「ゆうこうこつこっせつ」と読み、鉤骨折(こうこっせつ)と呼ばれることもあります。有鉤骨は、右手を例に挙げると環指と小指の中間、下方にある手根骨の一つで、手のひらの側に突起=鉤が存在するという特異な骨になっています。

鉤骨折
鉤骨折写真
手のひら側のCT画像から、突起=鉤の骨折が確認できます。

交通事故においては、バイクのアクセルを握った状態で出合い頭衝突をした際に右手に発症するケースが多くみられます。また、バイクや自転車から転倒して手をつくことでも発症しています。

交通事故以外のケースだと、ラケットやバット、ゴルフクラブのグリップを振った時に、有鉤骨骨折が発生しています。ずれがない骨折の場合だとおよそ6週間、前腕部以下のギプス固定をして治療していきます。ずれ(転位)が大きい場合だと、骨折した鉤の切除を行います。切除をする場合は、1週間の外固定をすれば、手は使用できるようになりますが、再びスポーツを開始するには、4週間以上の時間がかかります。

後遺障害認定のポイント

① スポーツの際の骨折なら、一般的には、後遺障害が残りません。スポーツに伴う有鉤骨骨折では、ギプス固定の場合でも切除術の場合でも、後遺障害は残らずに治癒していきます。

② ところが、交通事故の場合は、衝撃、破壊力がスポーツとは桁違いなため、骨折部分の痛みが長期に渡って続くことが予想されます。
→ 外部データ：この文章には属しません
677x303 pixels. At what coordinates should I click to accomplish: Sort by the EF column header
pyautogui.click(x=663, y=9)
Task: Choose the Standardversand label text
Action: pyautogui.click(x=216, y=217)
骨折部の変形を3DCTを用いて立証して、神経症状で、12級13号、14級9号の認定を得ることを目指します。少数ですが、手関節の可動域制限で12級6号の認定の可能性もあります。

③手根骨の骨折は、主治医が見逃すことが多いため、すぐにでも専門医を受診してください。

骨折部は受傷直後から痛みや動作痛が発生しますが、激痛というわけではありません。つまり、痛みの訴えが乏しくなりがちだということです。さらに、有鉤骨骨折は、XP撮影をしたとしても、2方向からでは確認できません。主治医に「しばらく様子を見てみましょう」と言われ、数か月様子を見たが痛みは引かないため、初めて専門医を受診して、ようやく有鉤骨が骨折していると発見されても、時間が経ち過ぎていると自賠責の調査事務所は本件事故との因果関係を疑うため、後遺障害の認定には不利になってしまうのです。主治医に期待できない場合は、出来るだけ早いうちに専門医を受診しましょう。